>>>

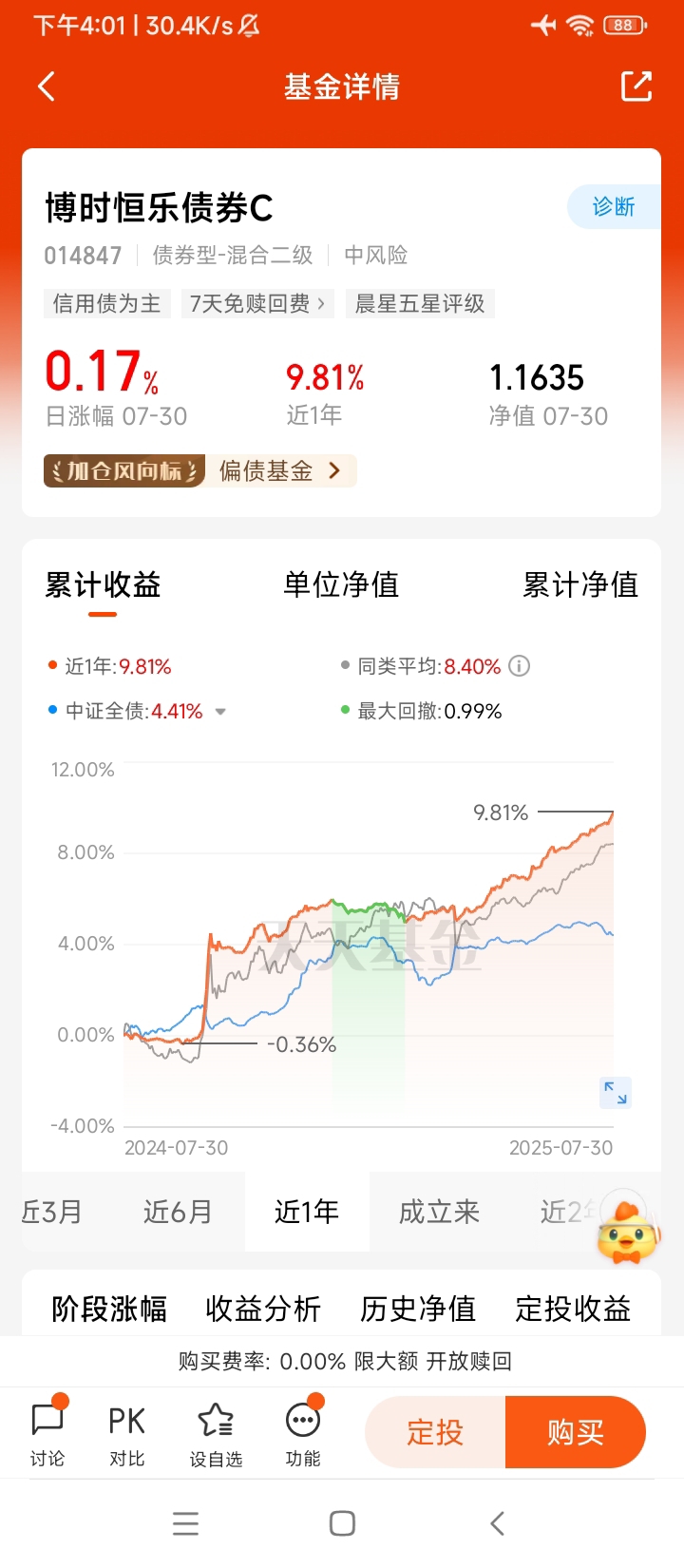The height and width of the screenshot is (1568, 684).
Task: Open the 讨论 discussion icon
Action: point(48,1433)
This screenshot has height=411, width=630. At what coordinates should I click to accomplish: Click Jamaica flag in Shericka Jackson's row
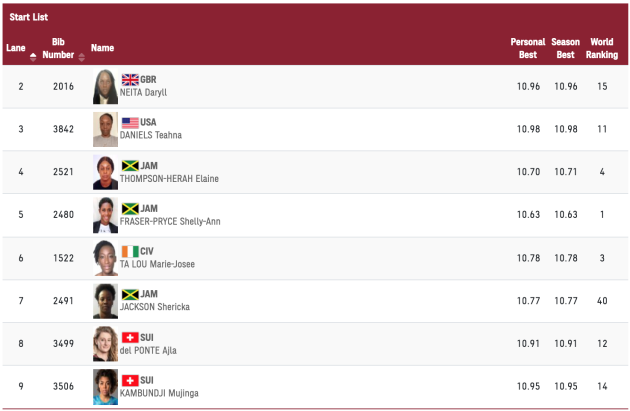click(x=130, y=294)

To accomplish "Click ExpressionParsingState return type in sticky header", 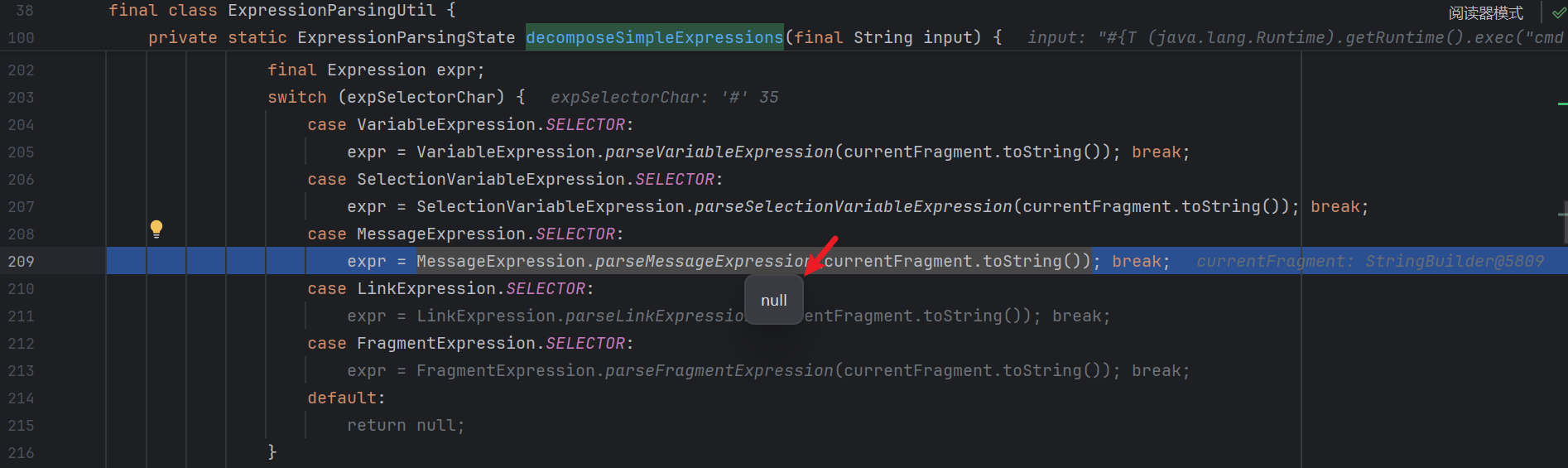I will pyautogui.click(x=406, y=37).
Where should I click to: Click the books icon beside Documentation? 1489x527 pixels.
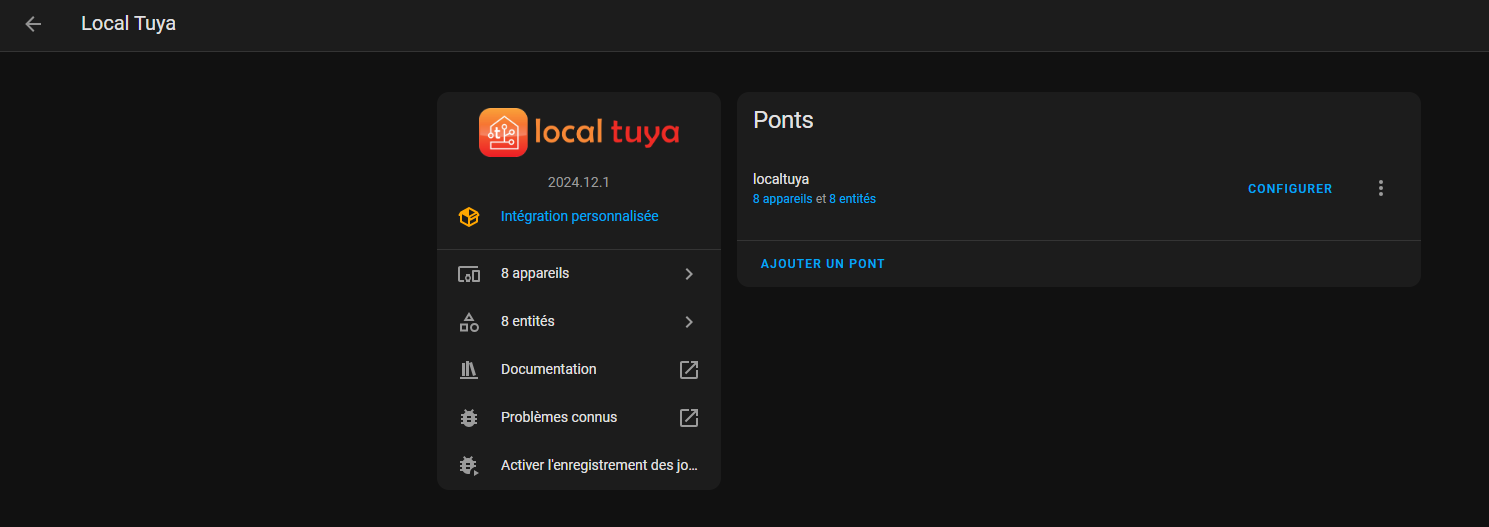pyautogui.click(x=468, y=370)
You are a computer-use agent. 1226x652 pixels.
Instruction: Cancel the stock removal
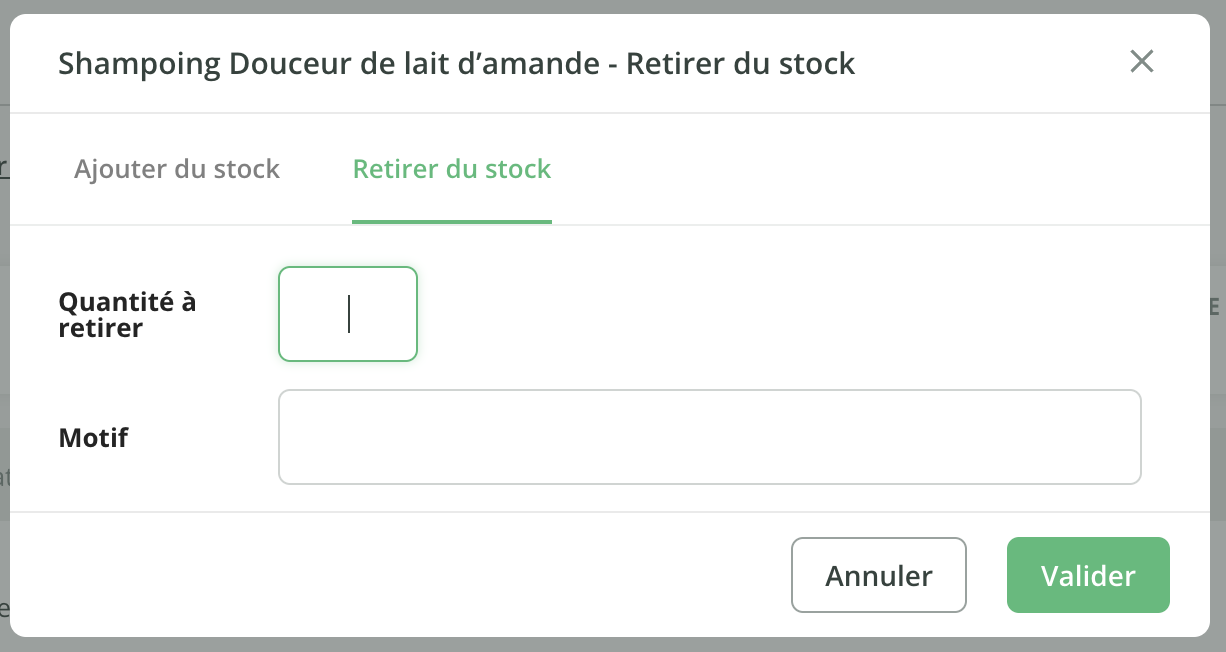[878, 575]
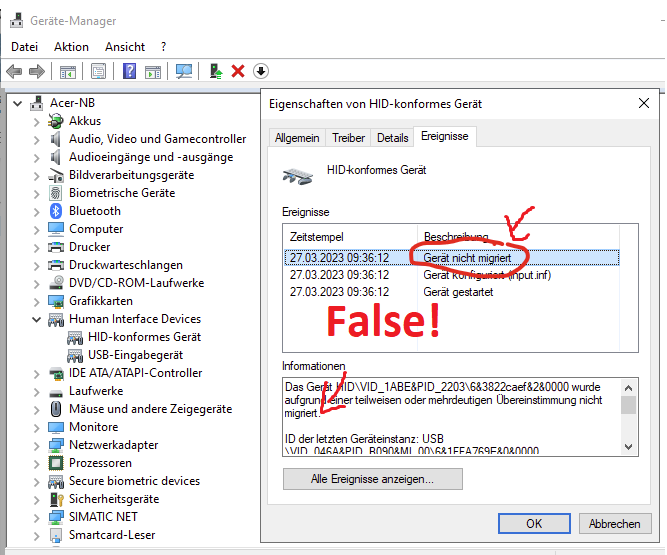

<<<

=== TASK REQUIREMENTS ===
Could you write out again, exactly, the lines from the line containing "Where should I" through the last line of the records above? Leave out the pictures.

=== RESPONSE BELOW ===
Where should I click to: Click the books icon beside Documentation? 1489x527 pixels.
pyautogui.click(x=468, y=370)
You are a computer-use agent. 1226x652 pixels.
Instruction: Cancel the stock removal
[878, 575]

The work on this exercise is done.